UC Santa Barbara to Host National Conference on the SAT and the Future of Standardized Testing

Over the past four decades, most colleges and universities have looked to standardized tests to help them decide which high school students are best prepared to pursue higher education within their walls.

But are such tests a true measure of academic potential?

Can racial, class or gender bias be found in the questions?

Are better ways of admitting students being developed?

Academics, researchers and test officials will participate in a conference at the University of California, Santa Barbara next week (Friday and Saturday, Nov. 16 and 17) that will seek answers to those questions and more.

Titled "Rethinking the SAT: The Future of Standardized Testing in University Admissions," the conference will be highlighted by a keynote address by University of California President Richard Atkinson.

Other featured speakers include Gaston Caperton, president of the College Board; Richard Ferguson, president of the ACT, Inc. testing firm; and Nicholas Lemann, author of The Big Test: The Secret History of the American Meritocracy.

Though the conference is aimed at University of California faculty, it is open to all.

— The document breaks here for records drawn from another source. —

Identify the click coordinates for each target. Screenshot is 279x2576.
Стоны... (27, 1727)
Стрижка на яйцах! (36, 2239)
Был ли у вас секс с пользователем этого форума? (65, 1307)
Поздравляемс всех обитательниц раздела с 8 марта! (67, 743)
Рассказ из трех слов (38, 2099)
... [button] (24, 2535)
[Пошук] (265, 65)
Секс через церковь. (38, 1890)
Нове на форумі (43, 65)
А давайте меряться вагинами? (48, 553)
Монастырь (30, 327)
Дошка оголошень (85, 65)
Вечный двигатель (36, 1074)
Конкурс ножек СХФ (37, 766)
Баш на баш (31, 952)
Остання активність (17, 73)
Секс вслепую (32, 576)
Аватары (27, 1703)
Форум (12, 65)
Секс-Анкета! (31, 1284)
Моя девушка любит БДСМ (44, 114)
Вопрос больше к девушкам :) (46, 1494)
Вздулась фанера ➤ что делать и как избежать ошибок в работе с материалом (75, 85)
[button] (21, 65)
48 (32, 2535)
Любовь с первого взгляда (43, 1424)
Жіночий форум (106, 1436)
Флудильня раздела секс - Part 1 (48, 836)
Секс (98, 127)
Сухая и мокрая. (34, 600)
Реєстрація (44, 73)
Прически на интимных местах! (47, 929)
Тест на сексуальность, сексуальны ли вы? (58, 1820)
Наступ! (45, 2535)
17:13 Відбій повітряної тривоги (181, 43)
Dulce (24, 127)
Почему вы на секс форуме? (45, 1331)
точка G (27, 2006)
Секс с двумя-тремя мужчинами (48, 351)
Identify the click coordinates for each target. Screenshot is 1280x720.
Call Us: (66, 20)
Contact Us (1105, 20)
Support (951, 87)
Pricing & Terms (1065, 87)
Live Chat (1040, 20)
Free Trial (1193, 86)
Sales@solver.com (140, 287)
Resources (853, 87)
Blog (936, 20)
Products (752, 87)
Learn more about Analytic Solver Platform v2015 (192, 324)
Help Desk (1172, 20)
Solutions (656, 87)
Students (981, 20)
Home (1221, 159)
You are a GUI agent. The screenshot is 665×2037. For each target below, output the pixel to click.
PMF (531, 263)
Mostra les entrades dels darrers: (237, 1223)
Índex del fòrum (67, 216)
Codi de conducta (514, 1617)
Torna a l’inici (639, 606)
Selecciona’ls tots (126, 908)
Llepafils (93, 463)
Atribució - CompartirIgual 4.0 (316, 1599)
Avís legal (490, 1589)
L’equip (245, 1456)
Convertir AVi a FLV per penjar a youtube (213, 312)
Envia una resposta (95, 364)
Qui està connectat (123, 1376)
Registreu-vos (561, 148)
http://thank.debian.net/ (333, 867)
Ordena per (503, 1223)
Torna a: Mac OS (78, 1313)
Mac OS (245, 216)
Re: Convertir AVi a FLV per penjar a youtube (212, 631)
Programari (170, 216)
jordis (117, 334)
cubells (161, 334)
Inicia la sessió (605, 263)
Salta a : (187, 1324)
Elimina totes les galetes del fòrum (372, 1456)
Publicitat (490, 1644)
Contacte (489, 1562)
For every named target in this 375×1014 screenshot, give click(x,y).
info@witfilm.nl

Registration is $90 ($45 for students). More information is available at www.ucsb.edu.

One portion of the conference that will be free and open to the public is a town hall meeting to address the topic, "Who Should Get Into the University of California and How."

The meeting will begin at 6:30 p.m. Saturday in Campbell Hall at UCSB.

All other conference meetings will be in Corwin Pavilion on the campus.

Walter Yuen, a professor of mechanical and environmental engineering at UCSB, said the conference was organized following remarks by Atkinson earlier this year calling for a reexamination of the SAT's use in admissions.

Yuen and conference co-chair Michael Brown a professor in the Gevirtz Graduate School of Education, realized that the faculty of the UC system might soon be called on to make a decision regarding the SAT and they wanted to be well informed about the options.

"I think the most important thing is to educate the faculty because the faculty in the end will have to make a decision on admissions," Yuen said. The conference is sponsored by the UCSB Academic Senate's Center for Faculty Outreach and its Committee on Admissions and Enrollment, and by the Chancellor's Outreach Advisory Board.

New research on standardized testing will be presented and discussed by speakers and panelists from a variety of institutions and organizations.

They include representatives of the California Department of Education, College Board, Educational Testing Service, FairTest, Princeton Review, Columbia and Rutgers universities, the University of Illinois, the University of California Office of the President, and UC campuses at Berkeley, Davis, Irvine, Los Angeles, Santa Barbara and San Diego.

Panel topics include the effects of race, class and gender on the SAT; the predictive validity of SATs I and II; alternative ways of student assessment and admission; and equity and academic preparation.

The conference begins at 8 a.m. on Friday and 9 a.m. Saturday and will be broadcast live on the web at www.bookstore.ucsb.edu.